O Terceiro Fórum Mundial da Água começou ontem em Kyoto, no Japão, já sob divergência. De um lado estão as agencias multilaterais de financiamento, que estimulam investimentos privados para atender a mais de 1,1 bilhão de pessoas sem água potável e 2,4 bilhões sem saneamento em todo
o mundo. De outro, ficam as organizações não-governamentais que defendem que o acesso a uma cota mínima de 50 litros de água por dia seja declarado como um direito de todos os seres humanos.
"Água potável é um direito humano e não apenas uma necessidade", ressalta a advogada Maude Barlow, diretora da ONG canadense Conselho de Cidadãos e uma das líderes do movimento por uma
nova ordem mundial dos recursos hídricos. "Essa não é somente uma diferença semântica. Necessidades podem ser supridas por empresas privadas que cobram caro pela prestação desse serviço. Mas direitos são inegociáveis. Precisam ser respeitados." O Brasil vai defender no Fórum uma terceira posição, segundo o secretario de Recursos Hídricos do Ministério do Meio Ambiente, João Bosco Senra. O país sustenta que o líquido é um "bem social", sobre o qual as nações devem exercer sua soberania. Ontem, o presidente da Agência Nacional das Águas, Jerson Kelman, recebeu o Prêmio Rei Hassan 2º por sua contribuição na restauração de bacias hidrográficas e pelas políticas brasileiras na área de recursos hídricos. A terceira edição do fórum, da qual participam 10 mil delegados de 160 países, se debruça sobre as Metas de Desenvolvimento do Milênio, adotadas pela ONU em 2000 para reduzir a miséria até 2025, e no fato de a organização ter declarado 2003 o Ano
Internacional da Água Potável. Em paralelo, aprofundou-se a chamada "crise global da água", uma
complexa e trágica combinação de poluição dos mananciais, desperdício na distribuição e uso final e privatização.

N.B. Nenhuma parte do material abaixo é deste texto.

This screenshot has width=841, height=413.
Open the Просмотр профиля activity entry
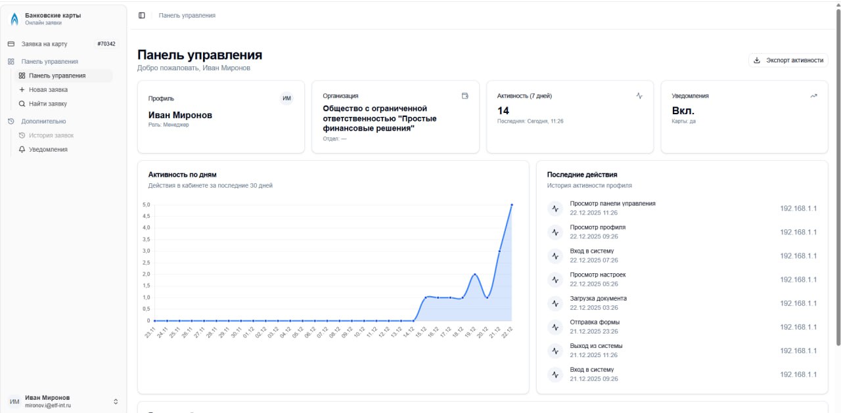pyautogui.click(x=597, y=232)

A crise levou ecologistas a afirmarem que a questão hídrica é um problema ambiental tão grave quanto o das mudanças climáticas. Segundo o presidente do Conselho Mundial da Água, Mahmud Abu-Zeid, a crise hídrica é "um dos maiores desafios do século 21". Ele pediu o estabelecimento de um novo sistema de financiamento para os países "mais sedentos" e pobres.
A ONU avalia que os 50 litros de água é o mínimo que atende às exigências diárias de cada ser humano: cinco litros para ingestão direta, 20 para higiene e saneamento, 15 para banho e dez para
preparação dos alimentos. As organização quer reduzir pela metade, até 2015, o percentual da população do globo que não tem acesso a esse volume diário. Um dos alvos das críticas das ONGs, o Banco Mundial divulga hoje a sua nova política para financiamento de empreendimentos hídricos. Ian Johnson, vice-presidente do banco para desenvolvimento sustentável, vai anunciar que a entidade aumentará o volume de recursos destinados a projetos relacionados à água, como geração de energia, saneamento e irrigação, que já tomam 17% do orçamento do banco.